Он сбежал по лестнице. Он действительно, по-видимому, спешил. А я спустился на лифте в вестибюль и дал телеграмму Марии: «Брату очень плохо чувствую себя одиноким бодрюсь Иван». Я и в самом деле чувствовал себя одиноким. Римайер снова вышел из игры — по крайней мере на сутки. Единственный намек, который он мне дал, — это совет насчет рыбарей. Ничего определенного у меня не было. Были рыбари, которые обитают где-то в Старом Метро; был «Девон», который, возможно, каким-то боком касался моего дела, но с тем же успехом мог не иметь к нему никакого отношения; был Оскар, явно связанный с «Девоном» и с Римайером, фигура достаточно неприятная и зловещая, но, несомненно, лишь одна из множества неприятных и зловещих фигур на местных безоблачных горизонтах; был еще какой-то Буба, снабдивший «Девоном» пористый нос... В конце концов, я здесь всего сутки, подумал я. Время есть. И на Римайера, в конце концов, можно еще рассчитывать, и Пека, может быть, удастся найти... Я вдруг вспомнил вчерашнюю ночь и дал телеграмму Зигмунду: «Концерт самодеятельности двадцать восьмого подробности не знаю Иван». Потом я подозвал портье и спросил, как быстрее пройти к Старому Метро.
ГЛАВА ДЕВЯТАЯ
— Приходили бы вечером, сейчас слишком рано.
— А мне хочется сейчас.
— Приспичило, значит... А вы, может, адресом ошиблись?
— Да нет, не ошибся.
— И вот именно сейчас вам и надо?
— Именно сейчас. И не позже.
Он поцокал языком и дернул себя за нижнюю губу. Он был коренастый, плотный, с круглой, гладко выбритой головой. Говорил он, едва шевеля языком, и утомленно заводил глаза под верхние веки. По-моему, он не выспался. Его приятель, сидевший за барьером в кресле, по-видимому, тоже не выспался. Но он вообще не говорил ни слова и даже не смотрел в мою сторону. Помещение было мрачное, затхлое, с отставшими от стен покоробленными панелями. С потолка свисала тусклая от пыли лампочка без абажура на грязном шнуре.
— Почему бы вам все-таки не прийти попозже? — промямлил круглоголовый. — Когда все приходят...
— Так уж мне захотелось, — скромно сказал я.
— Захотелось... — Он пошарил в столе. — У меня вот и бланка не осталось... Эль, у тебя есть бланки?

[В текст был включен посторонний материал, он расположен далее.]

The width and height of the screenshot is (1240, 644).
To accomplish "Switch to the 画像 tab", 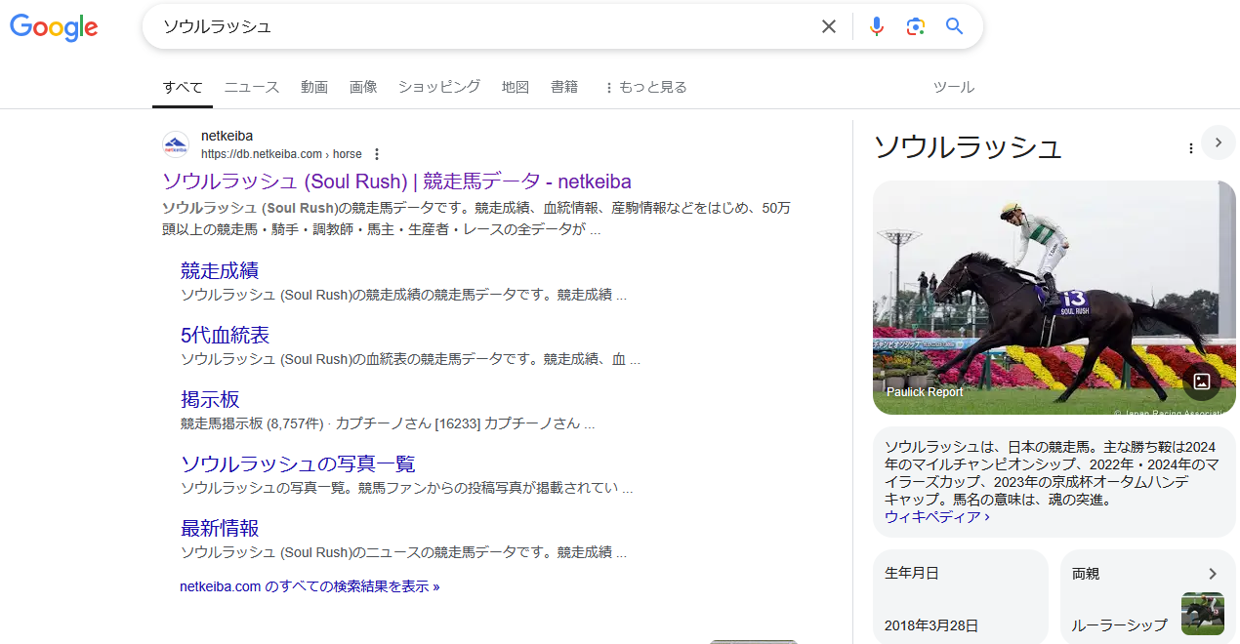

Эль молча нагнулся и вытянул откуда-то из-под барьера мятый лист бумаги. Круглоголовый сказал зевая:
— Прих`одите ни свет ни заря... Народу никого нет, девчонок тоже... спят еще... Веселья никакого... — Он протянул мне бланк. — Заполните и подпишите, — сказал он. — Мы с Элем подпишемся за свидетелей. Деньги сдайте... Не беспокойтесь, у нас честно. Документы у вас есть какие-нибудь?
— Никаких.
— И то хорошо.
Я просмотрел бланк. «Настоящим я, нижеподписавшийся (пропуск), в присутствии свидетелей (большой пропуск) убедительно прошу подвергнуть меня приемным испытаниям на соискание звания члена общества ДОЦ. Подпись соискателя. Подписи свидетелей».
— Что такое ДОЦ? — спросил я.
— Это мы так зарегистрированы, — ответил круглоголовый. Он пересчитывал деньги.

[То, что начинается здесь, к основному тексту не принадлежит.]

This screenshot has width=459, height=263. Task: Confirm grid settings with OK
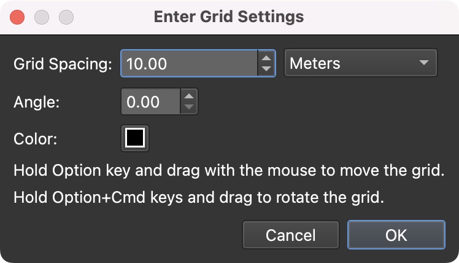(396, 235)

— Но ДОЦ как-то расшифровывается?
— А кто его знает... Это еще до меня было. ДОЦ и ДОЦ... Ты не знаешь, Эль? — Эль лениво помотал головой. — Ну, в самом деле, не все ли вам равно...
— Абсолютно все равно, — сказал я, вставил свое имя и подписался.
Круглоголовый посмотрел, тоже вписал свое имя и подписался, и передал бланк Элю.
— Похоже, вы иностранец, — сказал он.
— Да.
— Тогда припишите ваш домашний адрес. У вас родные есть?
— Нет.
— Тогда и не надо. Готово, Эль? Положи в папку... Ну, пойдемте?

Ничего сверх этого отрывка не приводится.